Frederick D. Moorefield Jr., Deputy Chief Information Officer at the Pentagon, has been charged with running an illegal dog fighting ring out of his Arnold, Maryland home. The Justice Department has accused Moorefield of promoting and furthering an animal fighting venture.
On September 6, federal agents raided Moorefield’s home, where they found evidence of the illegal operation. This included battery jumper cables, five pit bulls, weighted collars, heavy metal chains, breeding equipment, and bloodstains consistent with dog fights.
According to the DOJ, Moorefield referred to his dogfighting operation as “Geehad Kennels,” while his co-conspirator, Mario Flythe, called his venture “Razor Sharp Kennels.” The complaint states that the men used encrypted messaging to communicate with others across the US about dogfighting and to keep the operation a secret.
During the raid, investigators also discovered electrical equipment and jumper cables that are typically used to execute dogs, as well as veterinary steroids, training schedules, and a carpet stained with blood.
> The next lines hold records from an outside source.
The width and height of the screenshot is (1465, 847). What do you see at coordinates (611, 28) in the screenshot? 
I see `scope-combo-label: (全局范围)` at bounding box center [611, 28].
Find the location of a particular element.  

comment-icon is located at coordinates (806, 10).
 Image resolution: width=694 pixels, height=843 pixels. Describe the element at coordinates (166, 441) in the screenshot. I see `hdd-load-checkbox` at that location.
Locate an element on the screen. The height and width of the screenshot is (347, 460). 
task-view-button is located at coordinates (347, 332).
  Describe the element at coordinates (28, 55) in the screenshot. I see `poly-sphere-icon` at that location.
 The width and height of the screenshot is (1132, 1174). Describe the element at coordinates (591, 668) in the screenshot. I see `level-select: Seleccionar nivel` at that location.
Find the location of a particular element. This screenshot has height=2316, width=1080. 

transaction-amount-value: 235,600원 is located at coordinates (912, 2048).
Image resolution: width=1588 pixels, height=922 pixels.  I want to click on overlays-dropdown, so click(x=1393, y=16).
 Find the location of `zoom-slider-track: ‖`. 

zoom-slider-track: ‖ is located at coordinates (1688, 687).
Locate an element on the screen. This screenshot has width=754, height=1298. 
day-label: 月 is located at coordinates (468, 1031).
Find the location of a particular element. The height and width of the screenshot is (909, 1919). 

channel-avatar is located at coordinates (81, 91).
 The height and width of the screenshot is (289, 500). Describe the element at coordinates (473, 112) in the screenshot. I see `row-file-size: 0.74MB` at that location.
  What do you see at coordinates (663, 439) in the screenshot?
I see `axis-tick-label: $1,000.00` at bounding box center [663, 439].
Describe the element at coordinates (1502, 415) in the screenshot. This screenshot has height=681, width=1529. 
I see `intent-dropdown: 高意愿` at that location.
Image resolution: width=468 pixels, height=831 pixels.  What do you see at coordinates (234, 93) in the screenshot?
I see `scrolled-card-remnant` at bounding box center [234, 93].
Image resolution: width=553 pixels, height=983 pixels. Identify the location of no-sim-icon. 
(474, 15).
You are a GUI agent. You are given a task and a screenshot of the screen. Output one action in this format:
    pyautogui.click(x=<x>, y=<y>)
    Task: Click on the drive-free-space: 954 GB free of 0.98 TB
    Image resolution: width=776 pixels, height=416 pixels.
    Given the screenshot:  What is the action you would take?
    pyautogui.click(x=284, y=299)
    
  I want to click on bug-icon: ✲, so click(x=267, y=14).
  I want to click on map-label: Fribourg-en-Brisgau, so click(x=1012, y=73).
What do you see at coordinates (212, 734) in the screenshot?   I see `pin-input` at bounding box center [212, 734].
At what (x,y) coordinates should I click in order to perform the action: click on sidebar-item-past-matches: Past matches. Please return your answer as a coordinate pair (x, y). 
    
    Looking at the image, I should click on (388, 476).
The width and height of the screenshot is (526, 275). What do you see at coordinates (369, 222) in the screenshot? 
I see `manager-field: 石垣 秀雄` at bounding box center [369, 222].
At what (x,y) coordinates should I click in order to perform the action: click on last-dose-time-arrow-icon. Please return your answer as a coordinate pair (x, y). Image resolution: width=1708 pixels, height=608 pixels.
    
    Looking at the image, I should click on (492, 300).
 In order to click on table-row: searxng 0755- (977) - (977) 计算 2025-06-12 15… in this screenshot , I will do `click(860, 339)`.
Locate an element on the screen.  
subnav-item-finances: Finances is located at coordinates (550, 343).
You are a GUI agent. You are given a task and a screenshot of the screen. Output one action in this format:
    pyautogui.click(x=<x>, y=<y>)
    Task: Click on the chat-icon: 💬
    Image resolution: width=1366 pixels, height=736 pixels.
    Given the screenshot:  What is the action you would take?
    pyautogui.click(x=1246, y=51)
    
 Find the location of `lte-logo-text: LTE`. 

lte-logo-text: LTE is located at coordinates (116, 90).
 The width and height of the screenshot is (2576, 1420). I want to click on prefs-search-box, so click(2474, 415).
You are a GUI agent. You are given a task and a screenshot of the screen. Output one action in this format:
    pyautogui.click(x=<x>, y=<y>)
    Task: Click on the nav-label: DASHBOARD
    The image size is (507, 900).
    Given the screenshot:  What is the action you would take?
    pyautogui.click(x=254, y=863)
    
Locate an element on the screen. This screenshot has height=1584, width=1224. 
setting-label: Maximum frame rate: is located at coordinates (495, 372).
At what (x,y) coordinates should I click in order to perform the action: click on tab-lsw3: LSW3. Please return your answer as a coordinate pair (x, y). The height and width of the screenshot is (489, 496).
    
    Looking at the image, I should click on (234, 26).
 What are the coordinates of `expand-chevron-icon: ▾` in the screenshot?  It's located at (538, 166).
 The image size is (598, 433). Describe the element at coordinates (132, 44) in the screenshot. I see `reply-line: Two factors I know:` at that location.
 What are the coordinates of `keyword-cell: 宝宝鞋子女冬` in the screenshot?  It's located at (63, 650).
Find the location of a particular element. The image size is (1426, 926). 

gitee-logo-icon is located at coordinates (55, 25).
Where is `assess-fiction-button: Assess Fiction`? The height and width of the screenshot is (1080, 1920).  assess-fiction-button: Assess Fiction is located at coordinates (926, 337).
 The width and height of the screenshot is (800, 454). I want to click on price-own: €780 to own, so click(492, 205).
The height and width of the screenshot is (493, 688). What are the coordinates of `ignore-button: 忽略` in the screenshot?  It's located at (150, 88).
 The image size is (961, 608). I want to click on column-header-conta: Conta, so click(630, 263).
The pair also discussed betting on dogfights, dogs that died as a result of the fights, and shared media reports about other dogfighters who had been caught by law enforcement.
The duo now face charges that could result in up to five years in prison. The FBI, the United States Department of Agriculture-Office of the Inspector General, the Defense Criminal Investigative Service, the US Marshals Service, the Anne Arundel County Police Department, Anne Arundel County Animal Control, and the United States Attorney’s Office for the Eastern District of Virginia assisted with the investigation.
Moorefield’s job at the Pentagon was to provide strategic direction, policy guidance, and oversight for the acquisition and implementation of command, control, and communications capabilities. However, his bio appears to have been removed from Pentagon websites, and his position is now held by an acting official.
According to Task and Purpose, Moorefield had been working at the Pentagon since 2008 and had previously held positions at Wright Patterson Air Force Base for 19 years. It is unclear how long the alleged illegal dogfighting operation has been running or if it has any connection to his work at the Pentagon.
The Justice Department did not comment on the case, and it is unclear if Moorefield and Flythe have legal representation. As the case unfolds, more details about the extent of the illegal dogfighting operation are likely to surface.
In the meantime, Moorefield remains in custody, and Flythe is out on bond. The FBI and other law enforcement agencies will continue to investigate the case, and additional charges may be filed as more information is uncovered.
The Pentagon has not released a statement regarding Moorefield’s arrest, and it is currently unknown if his employment status at the agency will be affected by the charges. As a high-ranking official, his involvement in such an activity is deeply concerning and raises questions about ethical standards within the Department of Defense.